The sexual tension between them is jarring.
Yes. The showdown in the bamboo forest is full of sexual tension. It’s a violation of the rules of the genre—a different kind of violence. What do you think this sword that the two women are chasing stands for? [laughs] It’s pretty obvious. When Jen steals the sword, Shu Lien chases after it because Li promised her he’d retire as a warrior, which means they could marry. The Chinese are not good at verbalizing emotions, so as a filmmaker you have to use objects and metaphors to get them across.
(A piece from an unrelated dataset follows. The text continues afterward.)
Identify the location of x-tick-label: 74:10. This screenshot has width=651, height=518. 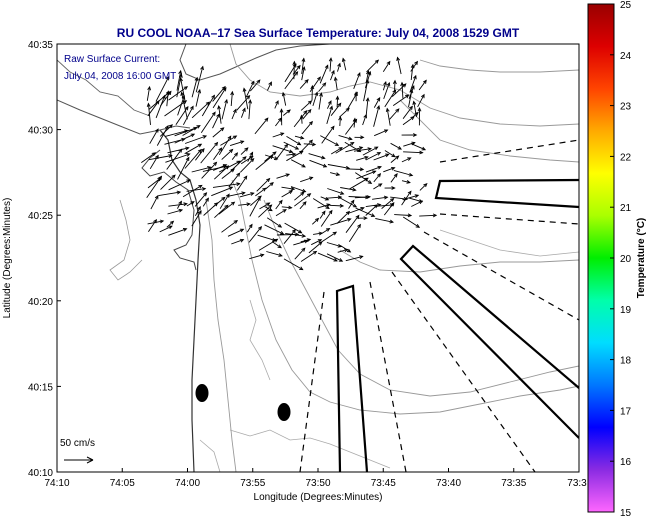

Shu Lien and Li are role models. Their sense of justice begins with their power, which they have attained by sacrificing their passion, desire and youth. They envy Jen’s youth, which is why they seize her and try to tame her, but she can never be tamed. She’s a mystery they can’t figure out.
The romantic idyll in the desert between Jen and Lo is like something from a David Lean film or Duel in the Sun .
When I decided to do the movie, the first question I asked myself was, “Do I want to do the flashback?” For forty years, it’s been unfashionable to do it in one big chunk like that. But I was making a martial arts film, and by nature B movies and pulp fiction are meant to be public entertainment, so I decided it was an opportunity for some broad strokes—if The Ice Storm was Cubism, this film is collage. I wanted to find a landscape with a lot of red elements for the first part of the sequence, to contrast with the latter part, which has a lot of green. I found the red dirt I wanted in the Gobi Desert, and for the green we went to Southern China where there’s a lot of water and white clouds.
When Jen beats up all the guys in the tavern is that a nod to saloon fights in Westerns?
It’s a tradition from both Westerns and martial-arts films. The Chinese tavern is a good stage for a fight with tables, dishes, and chairs to smash up. So I used that cliché by having Jen storming in like the Tasmanian devil and demolishing everything, including all these mediocre guys.
Where does she fly to at the end?
I don’t want to answer that. I think it’s an image of liberation. To infinity, maybe.
Did you answer all the questions you asked yourself when you made the movie?
No. I think I went through some experience with the Taoist spirit, which tells you life is an enigma. I think I’m dealing with my midlife issues through my films. I try to grasp something with each experience, and sometimes succeed, sometimes fail. It’s more about expressing yourself than about finding answers.